Declarations. Competing interests: The authors declare no competing interests.

Figures

Fig. 1
Fig. 1
The overall data analysis framework for our analysis. Public transcriptomic datasets (GSE167523, GSE135251, and GSE68421) were analyzed. Ecotyper was used to identify transcriptionally distinct immune cell states and ecotypes in MASLD and MASH. Differentially expressed immune cell states between MASLD and MASH were identified to reveal disease-specific signatures. WGCNA was applied to detect co-expression modules associated with disease progression. Functional enrichment analyses were performed using GO and KEGG to interpret the co-expression modules. Resveratrol was identified as a potential therapeutic candidate through statistical drug screening models. External datasets were used to validate the role of resveratrol and immune cell states in MASLD after treatment. Immune cell states’ ability to distinguish MASLD from MASH was evaluated using AUC analysis. Mendelian randomization was conducted to establish causal relationships between key genes and MAFLD progression. WGCNA: weighted gene co-expression network analysis; GO: gene ontology; KEGG: Kyoto Encyclopedia of Genes and Genomes; MASLD: metabolic dysfunction-associated steatotic liver; MASH: metabolic dysfunction-associated steatohepatitis; AUC: Area Under the Curve.
Fig. 2
Fig. 2
The variance in cell abundance across six distinct cell states between MASLD and MASH, and marker genes across fibrosis stages in GSE167523. (A) The heatmap shows the distribution of 71 cell stats in MAFLD. (B) Box plots for the six top significant cell states between MASLD and MASH (P < 0.0001, t test). PMNs: Polymorphonuclear neutrophils, MASLD: metabolic dysfunction-associated steatotic liver disease, MASH: metabolic dysfunction-associated steatohepatitis. (C) Macrophages.6 marker gene AEBP1, Fibroblasts.3 marker gene COL10A1, Epithelial.cells.3 marker gene ITGA3, and Mast.cells.5 marker gene ARRB2 are progressively up-regulated across fibrosis stages 0 ~ 4 during MASH progression (P < 0.001, ANOVA). (D) Single-cell analysis shows that in normal liver tissue, AEBP1 is expressed in fibroblasts, smooth muscle cells, endothelial cells, and macrophages in the Human Protein Atlas.

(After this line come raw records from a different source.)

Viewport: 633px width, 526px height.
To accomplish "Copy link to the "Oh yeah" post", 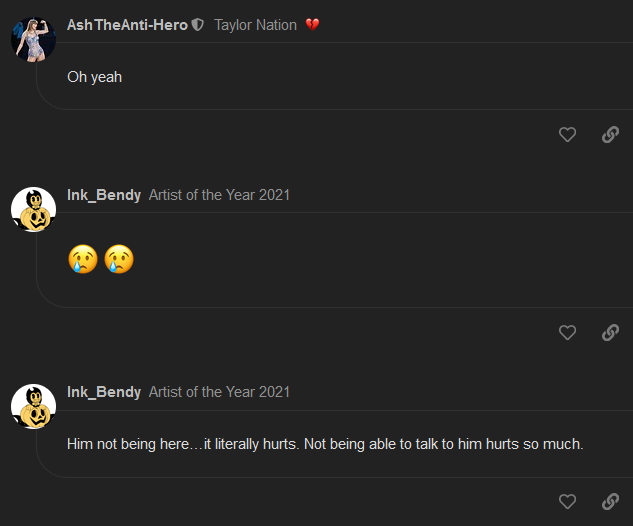I will (x=610, y=135).

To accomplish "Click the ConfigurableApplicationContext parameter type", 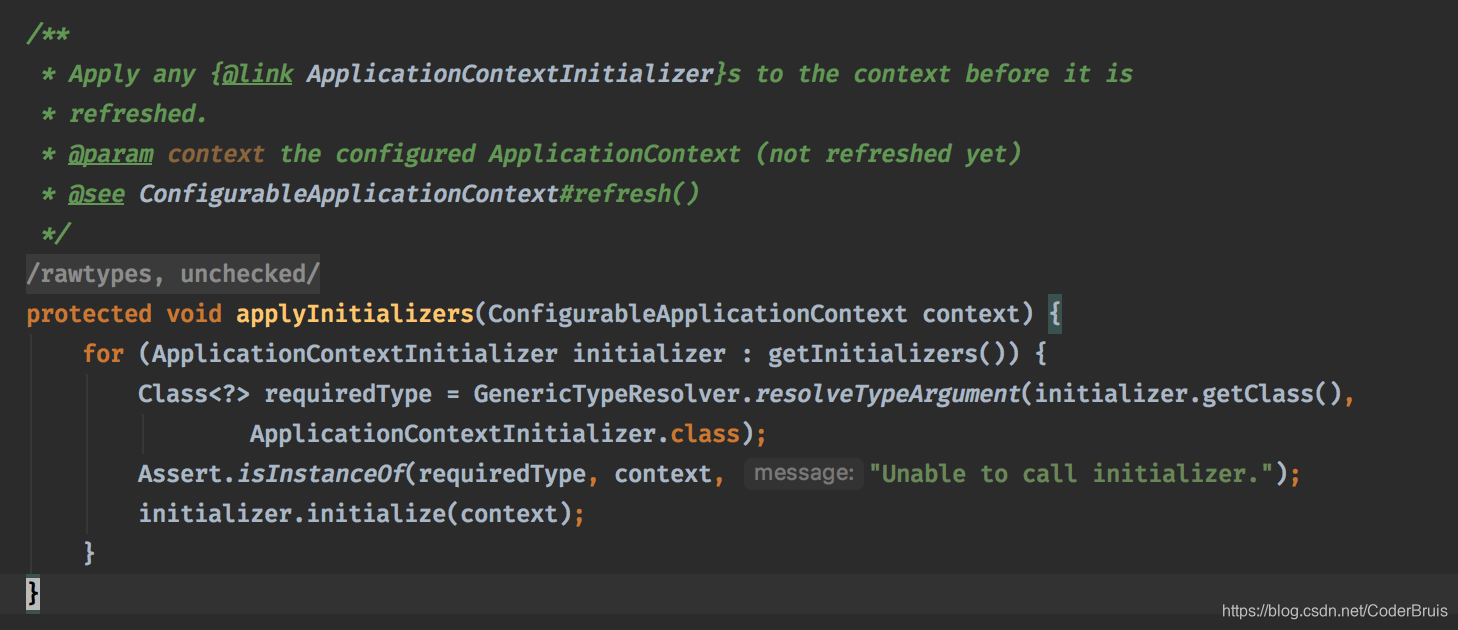I will (x=697, y=314).
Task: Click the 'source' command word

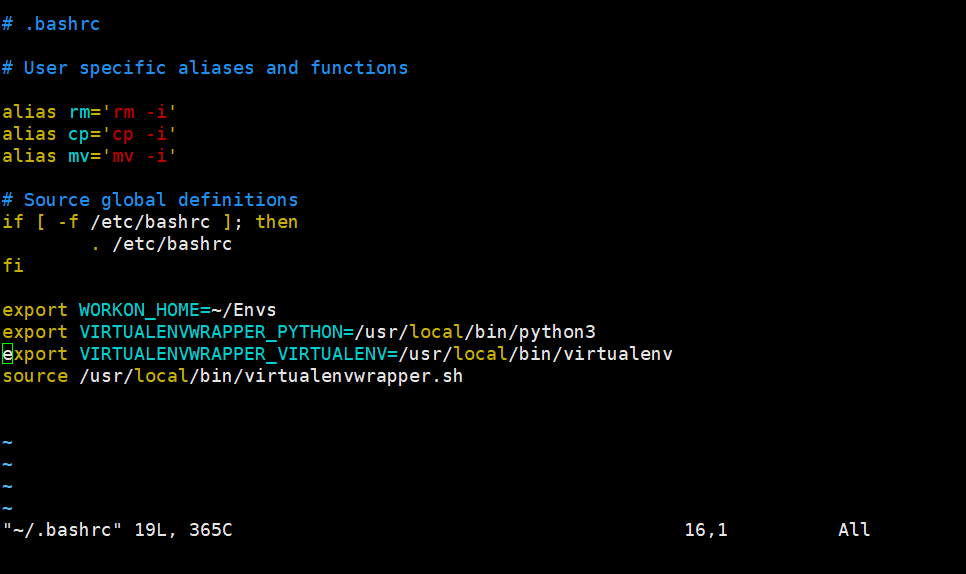Action: click(35, 376)
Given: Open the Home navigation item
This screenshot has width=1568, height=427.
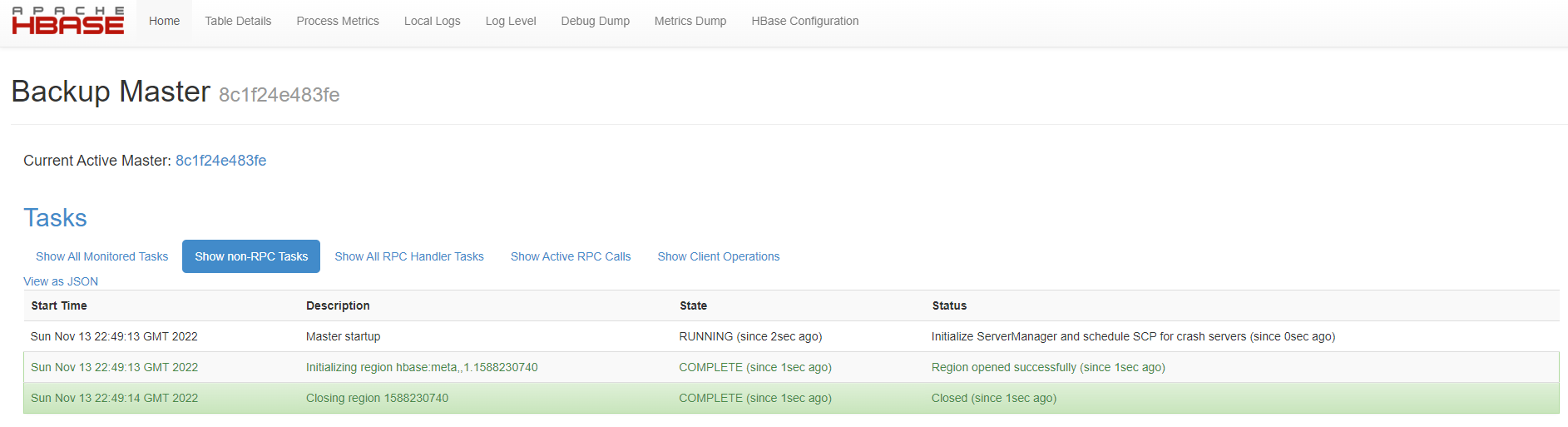Looking at the screenshot, I should point(164,21).
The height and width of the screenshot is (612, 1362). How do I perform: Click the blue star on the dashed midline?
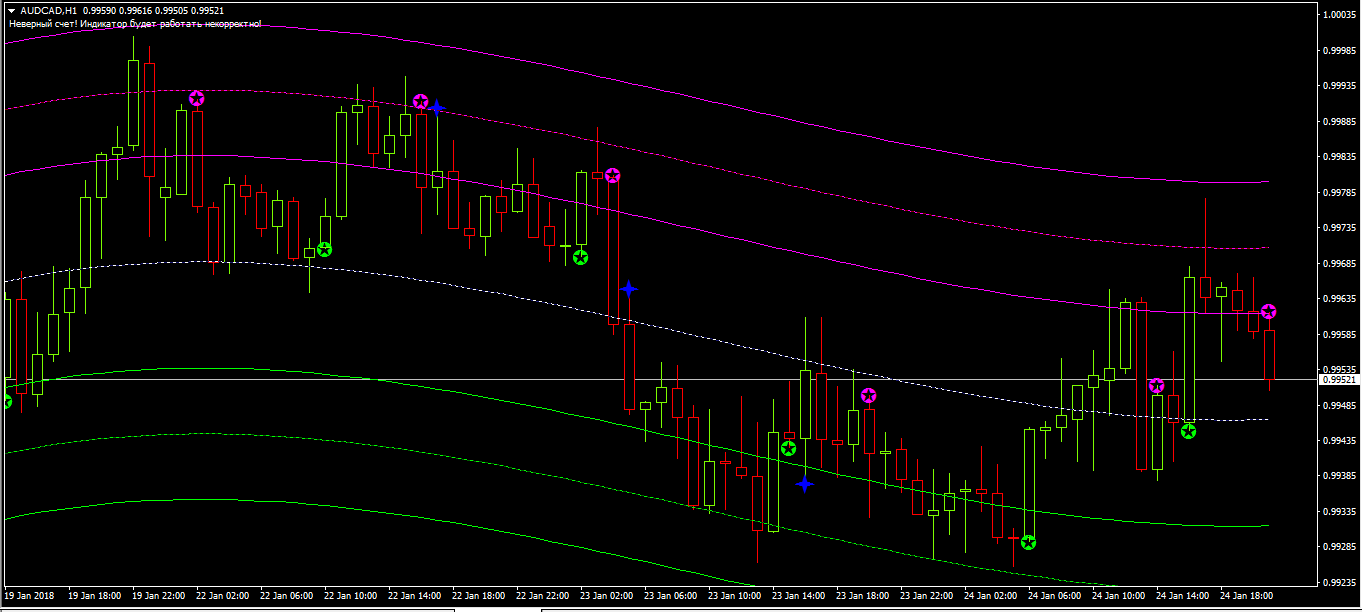click(x=628, y=289)
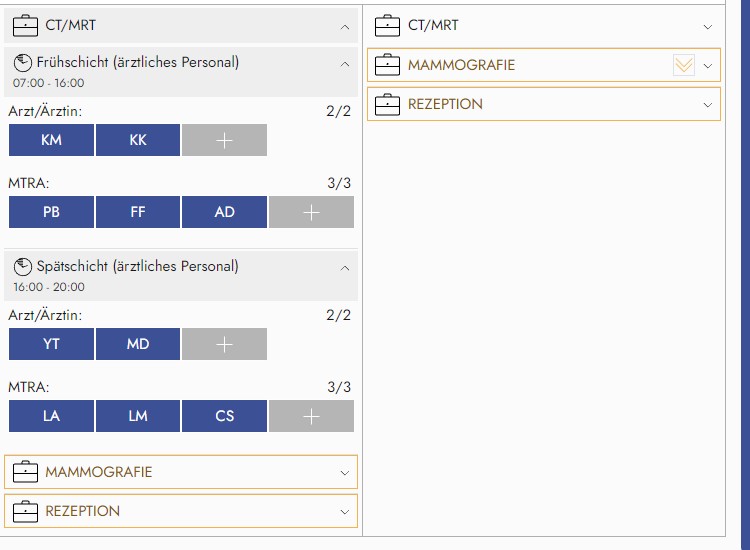The height and width of the screenshot is (550, 750).
Task: Collapse the Frühschicht shift chevron
Action: point(345,64)
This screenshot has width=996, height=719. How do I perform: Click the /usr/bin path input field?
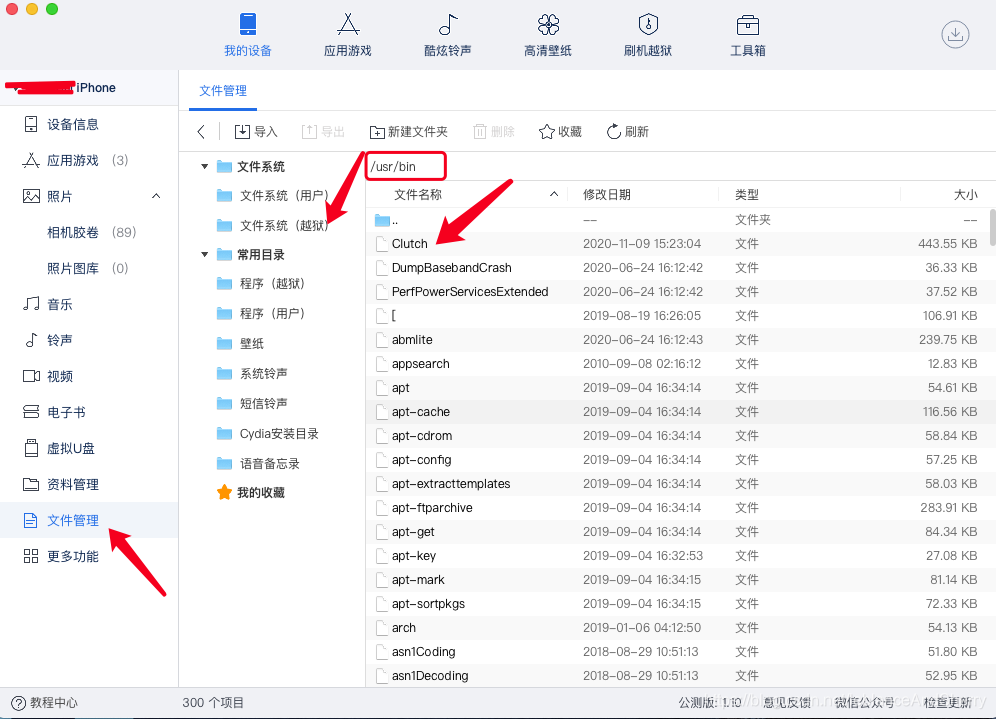[x=405, y=165]
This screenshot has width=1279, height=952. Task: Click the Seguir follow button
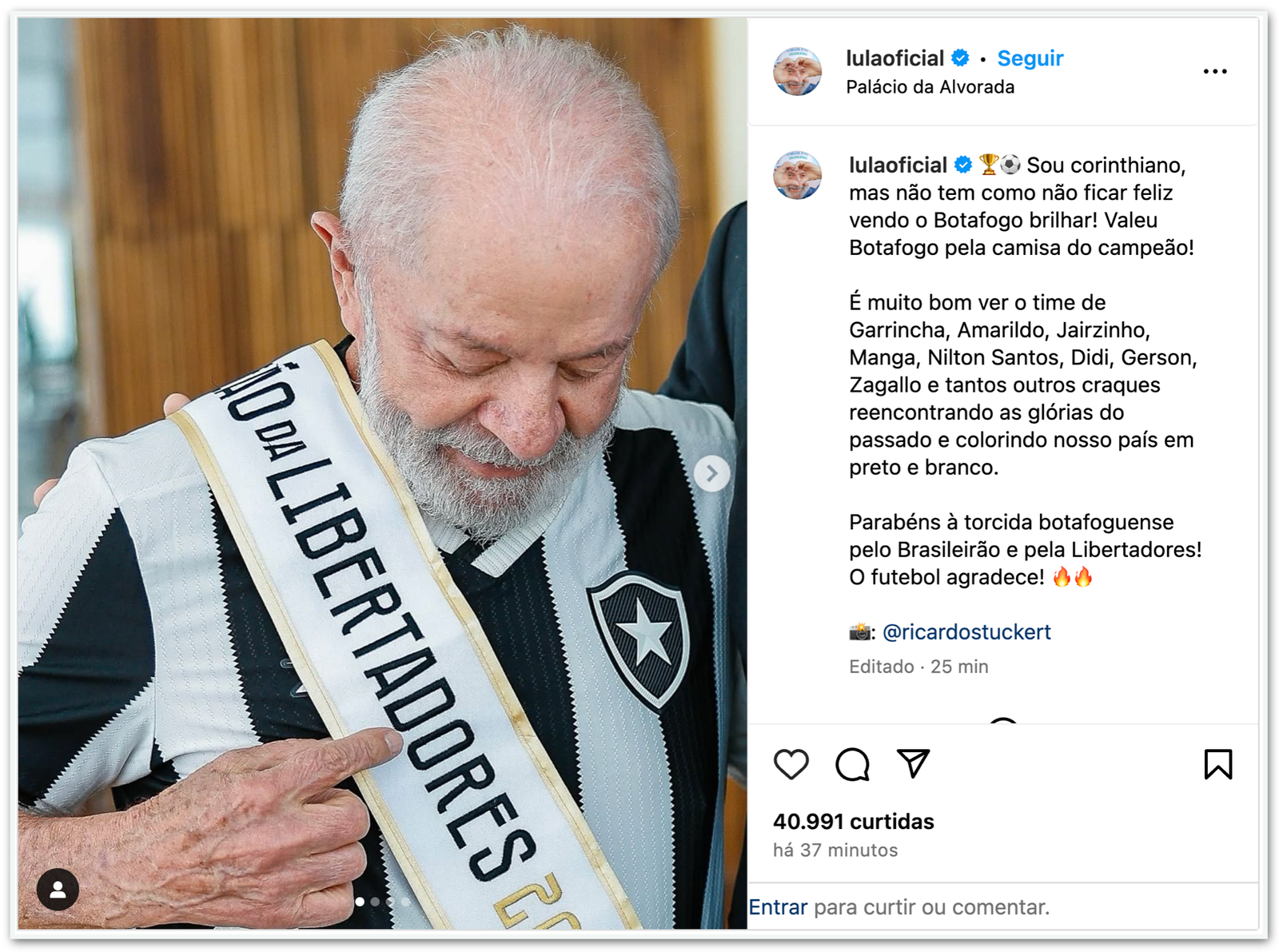(1030, 58)
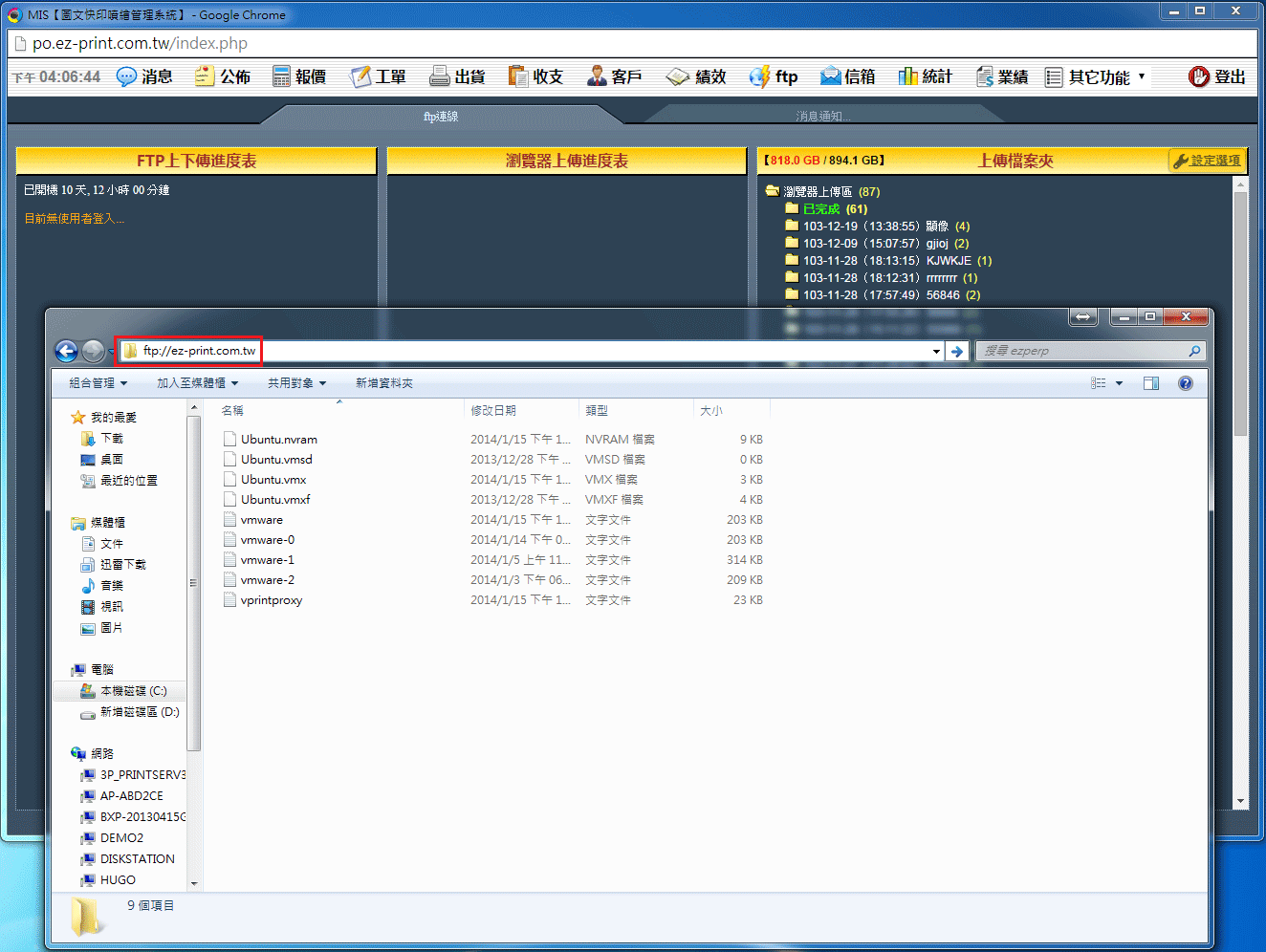Open the 出貨 shipping module

click(457, 76)
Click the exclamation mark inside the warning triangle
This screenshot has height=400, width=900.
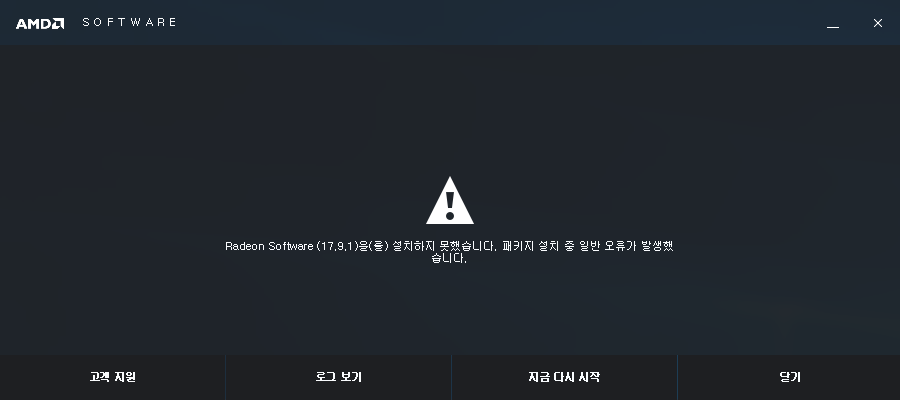coord(450,205)

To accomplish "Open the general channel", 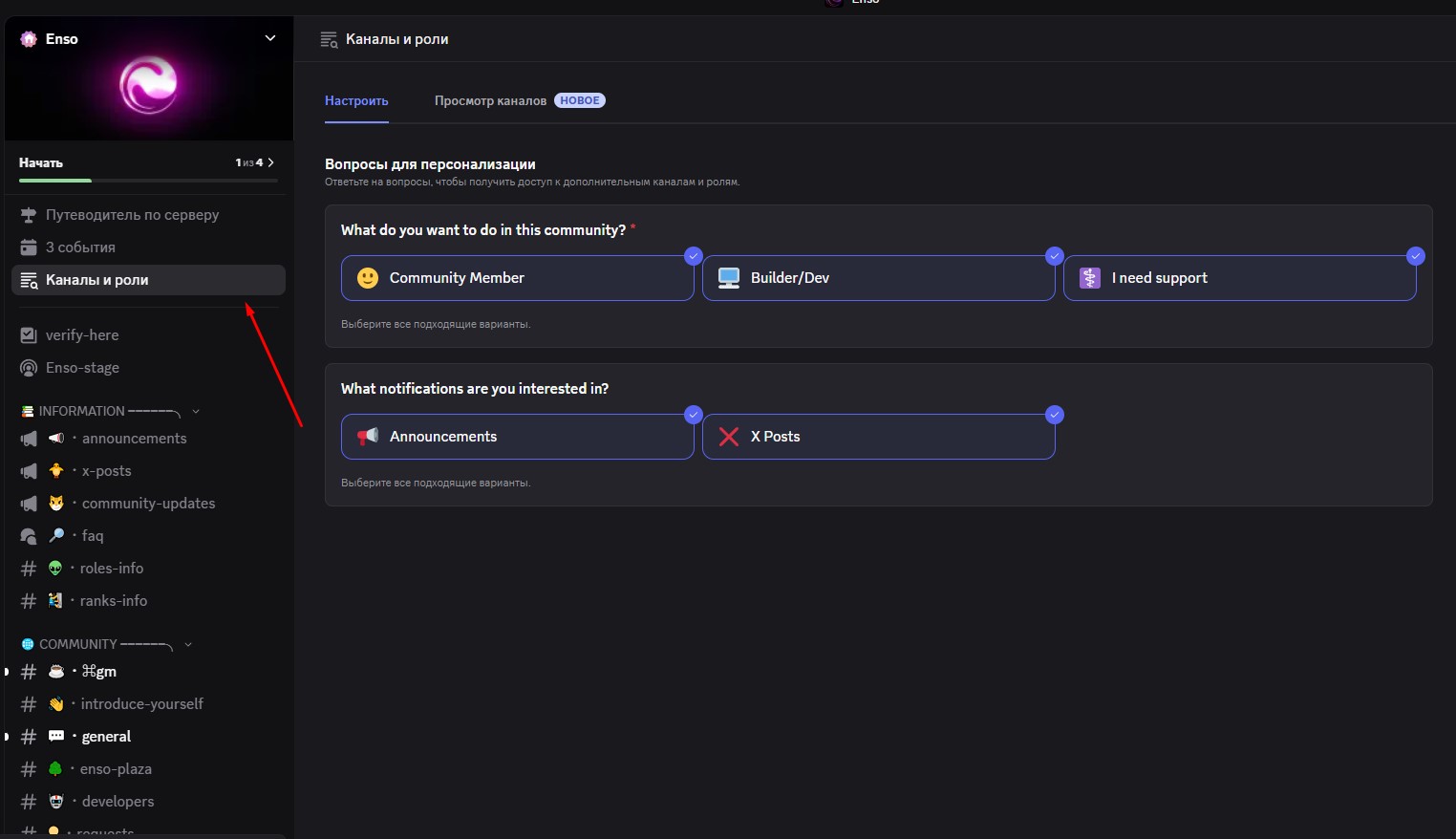I will tap(106, 737).
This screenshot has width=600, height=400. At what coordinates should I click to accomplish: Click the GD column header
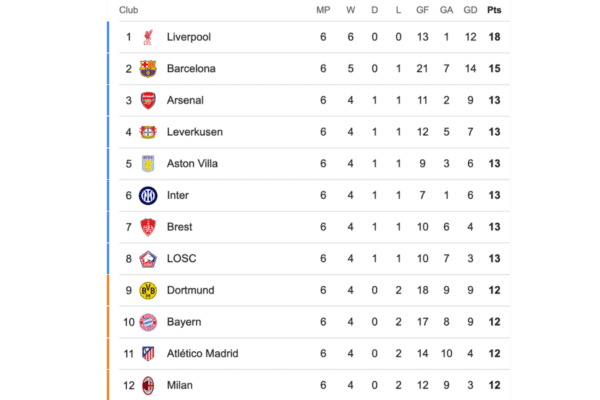pyautogui.click(x=470, y=10)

The x-axis and y-axis represent the first and second UMAP dimensions (UMAP1 and UMAP2), respectively, illustrating the two-dimensional projection of single-cell transcriptomic profiles. UMAP: Uniform Manifold Approximation and Projection. (E) AEBP1 is significantly expressed in M2 macrophages in normal and carcinoma liver (P < 0.001, ANOVA) in GEPIA2021. HCC: hepatocellular Carcinoma.
Fig. 3
Fig. 3
Differentially expressed (A) Fibroblasts.3 and (B) Macrophages.6 were positively associated with MASH fibrosis severity in GSE135251. The comparison between disease groups was conducted by the Kruskal-Wallis Analysis of Variance (ANOVA) test with adjusted P values. MASLD: metabolic dysfunction–associated steatotic liver disease. MASH: metabolic dysfunction-associated steatohepatitis.
Fig. 4
Fig. 4
ROC curves show that the six cell states could separate metabolic dysfunction-associated steatotic liver disease (MASLD) and metabolic dysfunction-associated steatohepatitis (MASH) patients in GSE167523. ROC: receiver operating characteristic, AUC: area under the ROC curve.
Fig. 5
Fig. 5
The distinctive expression patterns of samples expressing high levels of CE1 in GSE167523. (A) A total of 727 genes exhibiting differential expression (DEGs) are identified. (B) The clustering heatmap of the DEGs displays the discernible expression patterns that differentiate these groups. In the color bar situated above the heatmap, the color blue denotes MASLD or men, while the color pink denotes MASH or women. (C) Kyoto Encyclopedia of Genes and Genomes (KEGG) pathways enrichment analysis for the up-regulated genes. (D) Gene Ontology (GO) biological processes enrichment analysis for the down-regulated genes. Both enrichment analyses were performed in the clusterProfiler tool.
Fig. 6
Fig. 6
Differentially expressed genes between ecotype CE1 high and low-expressing samples in GSE167523 were organized into three functional modules. (A) When a power value of 22 is set, the constructed co-expression network adheres to a power law. (B) The cluster dendrogram shows gene module assignments. The accompanying color bar denotes the respective gene module assignments. (C) Heatmap depicting the relationship between modules and traits. Each cell within the heatmap corresponds to the correlation between the expression of specific modules and distinct clinical parameters. The numerical values enclosed in brackets within each cell denote the statistical significance of the correlation. (D,E) Gene Ontology (GO) biological processes enrichment analysis is performed on the genes within modules M1 and M2 by the clusterProfiler tool.
Fig. 7
Fig. 7
Analysis of protein-ligand docking for resveratrol and the marker genes AEBP1 in Macrophages.6. (A) The three-dimensional structure models showcase the interactions between AEBP1 and resveratrol. (B) The pose view provides a visual representation of the interaction sites, with hydrogen bonds depicted by black dashed lines between red atoms. (C) Immune-related genes IGHV3-74, IGHV3-33, IGHA1, IGKC, and IGLV1-44 were down-regulated by resveratrol treatment in human MASLD (GSE68421, n = 7). MASLD: metabolic dysfunction-associated steatotic liver disease.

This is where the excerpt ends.